◆ **What you need to do**: From the page excerpt on Chinese citizenship, list every question that the writer quotes as one they put to people.

◆ **Page excerpt**:
————————
Obedience as Virtue: The Unique Nature of Chinese Citizenship

Posing with a Chinese family after a meal of hot pot, a traditional stew whose origins derive in Mongolia and now serves as a cold-weather meal across China. They didn't speak much English, but through my friend Tyler Godoff (to my left), we were able to learn about theirs views on the importance of food in understanding China.

When interviewing people in my travels, I try to always include a question that probes people’s definitions of their citizenship: “What makes x different from any other sort of nationality?”

It’s an open-ended question for a reason, as the subject’s answer usually reveals much about his or her construction of nationalistic identity. For example, an answer like, “To be from this country is to suffer,” as one Kenyan soberly assured me at a celebration of her country’s new constitution in Nairobi, indicates a sense of victimization. “To be from this country is to be proud, and to be willing to die for it,” as a Tanzanian solemnly vowed, may indicate just the opposite.

Or it may not. It’s dangerous to generalize one person’s answer to define citizenship in an entire country, of course, and I try never to develop my framework for understanding population with such limited exposure. But when similar responses are repeated many times over, I have found that this line of questioning to be revealing about national mindsets.

The most common answers to my questions, “What makes Chinese citizenship unique,” or “What is the most important thing for an outside to understand about the Chinese people’s ways of viewing their country,” generally focuses on the cultural norms relating to the proper relationship between citizens and government.
————————
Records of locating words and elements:
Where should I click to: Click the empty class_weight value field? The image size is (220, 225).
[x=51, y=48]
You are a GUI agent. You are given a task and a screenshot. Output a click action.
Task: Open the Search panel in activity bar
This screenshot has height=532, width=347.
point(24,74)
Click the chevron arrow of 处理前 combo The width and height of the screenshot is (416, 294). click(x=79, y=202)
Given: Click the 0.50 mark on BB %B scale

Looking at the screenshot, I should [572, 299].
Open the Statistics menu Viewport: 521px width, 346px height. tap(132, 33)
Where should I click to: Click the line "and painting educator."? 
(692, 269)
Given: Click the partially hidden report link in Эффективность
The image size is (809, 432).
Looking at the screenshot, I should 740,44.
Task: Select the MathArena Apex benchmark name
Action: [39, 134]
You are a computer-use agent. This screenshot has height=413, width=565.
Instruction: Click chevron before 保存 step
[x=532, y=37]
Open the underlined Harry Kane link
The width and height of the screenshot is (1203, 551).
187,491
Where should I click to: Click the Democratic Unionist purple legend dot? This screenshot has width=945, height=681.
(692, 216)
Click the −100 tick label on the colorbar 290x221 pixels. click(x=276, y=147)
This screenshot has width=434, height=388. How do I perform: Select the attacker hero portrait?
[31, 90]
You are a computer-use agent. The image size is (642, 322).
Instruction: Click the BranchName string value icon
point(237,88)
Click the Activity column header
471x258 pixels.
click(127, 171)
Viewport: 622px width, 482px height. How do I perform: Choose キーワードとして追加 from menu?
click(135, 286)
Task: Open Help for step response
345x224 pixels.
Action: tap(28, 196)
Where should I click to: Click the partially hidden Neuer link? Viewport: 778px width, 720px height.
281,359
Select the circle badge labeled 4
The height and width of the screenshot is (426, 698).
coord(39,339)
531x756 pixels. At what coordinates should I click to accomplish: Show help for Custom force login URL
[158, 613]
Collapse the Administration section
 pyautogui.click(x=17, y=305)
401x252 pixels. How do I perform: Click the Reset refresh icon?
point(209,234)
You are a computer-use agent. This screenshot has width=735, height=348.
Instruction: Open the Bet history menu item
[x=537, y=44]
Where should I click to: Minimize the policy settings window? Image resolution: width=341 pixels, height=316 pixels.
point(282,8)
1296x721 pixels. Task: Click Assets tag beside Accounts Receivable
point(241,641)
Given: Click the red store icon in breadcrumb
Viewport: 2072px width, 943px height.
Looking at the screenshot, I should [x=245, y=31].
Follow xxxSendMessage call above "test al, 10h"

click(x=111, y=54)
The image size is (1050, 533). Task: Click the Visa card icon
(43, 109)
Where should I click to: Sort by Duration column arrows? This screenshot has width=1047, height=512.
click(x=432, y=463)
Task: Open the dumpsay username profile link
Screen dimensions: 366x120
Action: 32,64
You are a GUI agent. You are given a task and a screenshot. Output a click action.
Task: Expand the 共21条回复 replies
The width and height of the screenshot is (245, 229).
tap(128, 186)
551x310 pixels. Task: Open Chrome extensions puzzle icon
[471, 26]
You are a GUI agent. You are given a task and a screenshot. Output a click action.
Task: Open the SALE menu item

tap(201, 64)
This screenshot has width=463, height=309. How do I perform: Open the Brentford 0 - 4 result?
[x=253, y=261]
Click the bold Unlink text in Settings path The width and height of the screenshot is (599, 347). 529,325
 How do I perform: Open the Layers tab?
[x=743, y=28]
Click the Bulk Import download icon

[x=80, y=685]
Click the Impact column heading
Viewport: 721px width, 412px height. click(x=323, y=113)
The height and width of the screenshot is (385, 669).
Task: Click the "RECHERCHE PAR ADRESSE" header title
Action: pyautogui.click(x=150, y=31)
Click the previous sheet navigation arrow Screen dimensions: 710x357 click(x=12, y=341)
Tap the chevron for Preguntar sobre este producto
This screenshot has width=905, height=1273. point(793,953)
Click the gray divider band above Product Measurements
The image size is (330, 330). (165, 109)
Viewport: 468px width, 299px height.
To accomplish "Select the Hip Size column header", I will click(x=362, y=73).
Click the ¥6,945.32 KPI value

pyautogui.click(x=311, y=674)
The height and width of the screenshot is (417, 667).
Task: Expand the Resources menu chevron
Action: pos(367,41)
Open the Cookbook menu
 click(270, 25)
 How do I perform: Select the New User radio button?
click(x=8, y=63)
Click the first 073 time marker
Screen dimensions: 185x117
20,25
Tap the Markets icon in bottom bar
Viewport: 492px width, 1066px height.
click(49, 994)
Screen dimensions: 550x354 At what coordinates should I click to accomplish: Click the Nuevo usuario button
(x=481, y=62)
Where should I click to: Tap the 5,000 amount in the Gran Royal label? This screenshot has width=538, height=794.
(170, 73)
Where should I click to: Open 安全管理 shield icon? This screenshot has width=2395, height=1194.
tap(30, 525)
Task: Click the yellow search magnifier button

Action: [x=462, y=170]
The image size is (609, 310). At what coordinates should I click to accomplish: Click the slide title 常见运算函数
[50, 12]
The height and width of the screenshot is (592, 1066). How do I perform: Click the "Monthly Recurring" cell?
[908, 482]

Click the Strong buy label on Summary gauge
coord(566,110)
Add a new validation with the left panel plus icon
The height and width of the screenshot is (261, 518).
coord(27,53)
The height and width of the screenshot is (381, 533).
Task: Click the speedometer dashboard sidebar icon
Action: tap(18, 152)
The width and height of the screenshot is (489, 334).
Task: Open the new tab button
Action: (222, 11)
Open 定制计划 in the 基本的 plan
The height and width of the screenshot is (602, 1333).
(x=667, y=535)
————————
◆ **Output below**:
- "What makes x different from any other sort of nationality?"
- "What makes Chinese citizenship unique"
- "What is the most important thing for an outside to understand about the Chinese people's ways of viewing their country"